New England Music Scrapbook
Lui Collins' Leaving Fort Knox




Quite simply, this is the best Lui Collins recording, ever.

Lahri Bond, Dirty Linen, October 2000
writing about Leaving Fort Knox by Lui Collins







LUI COLLINS Leaving Fort Knox (Molly Gamblin' Music): Lui Collins has played plenty of old-time music and it's rubbing off. Many of the "new" songs on her latest album sound like they were drawn from a traditional well. "Spark/Wings" evokes deep-woods Appalachia, with Collins flailing away on banjo, Dana Robinson on mandolin and Pete Sutherland on fiddle. Ditto her Carter Family homage, "Won't Miss You Darling." But what makes this such a fine album is the way Collins sets contemporary themes to time-tested musical styles. Quite a few songs center on themes of severing a poisoned relationship or searching for a meaningful one. In the album's most daring moment, Collins juxtaposes "Rarest Rose," with its repeated sing-along folk-style chorus, and the darker title track, replete with edgy accordion, thick bass and dense percussion. This is a thoughtful album that is comforting one moment and challenging the next. (Four Stars)

-- Rob Weir


Copyright © 2000 by Robert Weir. All rights reserved.
Used with permission.





Lui Collins' new CD, Leaving Fort Knox, arrived just before Rob Weir's wonderful review ran in the August 3, 2000, issue of the Western Massachusetts Valley Advocate. Weir's notice has the twin advantages of being thorough and concise, and I reprint it here with his kind permission.

Lui Collins fans may not all know about her performances on the compilation, The Songs of Elmer Hawkes (CD, Guayaquil, 1995). Her singing is excellent on "Pull Away Slowly from the Old Place" and "The Man Who Built Carnegie Hall." Her vocal on "Wild Winds on the County Line" is worth the entire price of the album.

-- Alan Lewis




Photograph © copyright 1984 by Susan Wilson.
All rights reserved. Used with permission.


SUSAN WILSON'S LOVELY PHOTOGRAPH of Lui Collins, shown here on the cover of the September 1984 issue of the Black Sheep Review, is the best likeness of the singer that I have ever seen; and we are pleased that Wilson has given us permission to post it here. Her four-page article about Lui Collins appears in the same issue. You may contact Susan Wilson at her Camera Work Studio via www.susanwilsonphoto.com.

Source material —
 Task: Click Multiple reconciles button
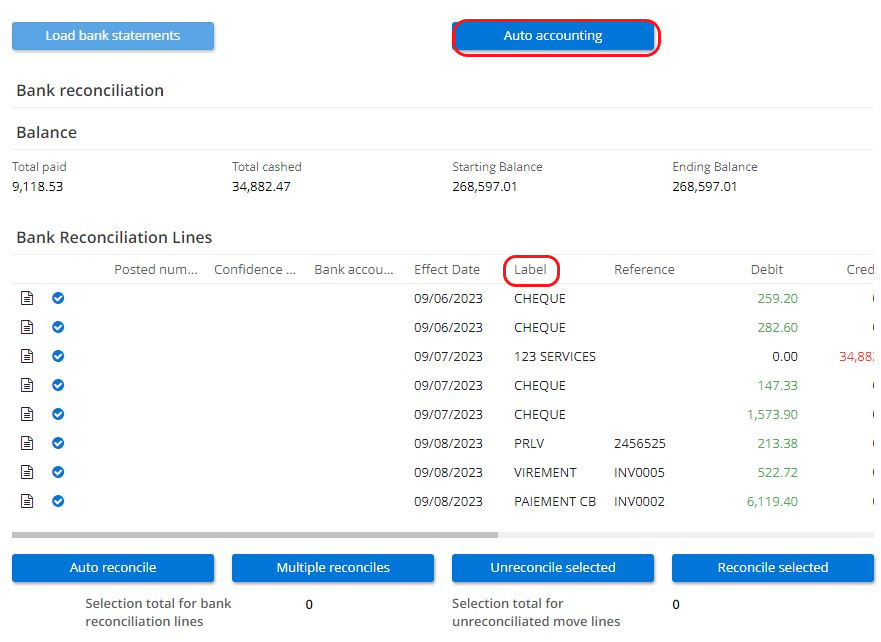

Directive — Pick up the page on Lui Collins' Leaving Fort Knox after its last sentence and continue it. You won't need the material for this.

Exercise answer —
Steve Morse, in the May 7, 1982, issue of the Boston Globe, called Lui Collins an "openhearted, contemporary folksinger whose songs often have a New England focus. She has been one of the bright lights in folk this year...."


She's a cheerfully high-spirited, long-haired, 34-year-old gamin with a lovely folk soprano.

-- Jeff McLaughlin, Boston Globe, March 5, 1985


Her warmly romantic love songs and inspiring humanistic ballads, delivered with a lilting musicality, ... are enormously appealing.

-- Scott Alarik, Boston Globe, January 20, 1994





THE NEW ENGLAND-BASED COLLINS has been crafting songs since the late 70s and has always had an honest quality to her music. Here she finds the perfect balance of lyrics that focus unflinchingly on the joys and losses of love as well as the triumph of the spirit. Her gorgeously poetic lyrics are wrapped around a solid bed of traditional- and old-timey-influenced music, which is at once simple and perfect for conveying the mood and subtleties of her words.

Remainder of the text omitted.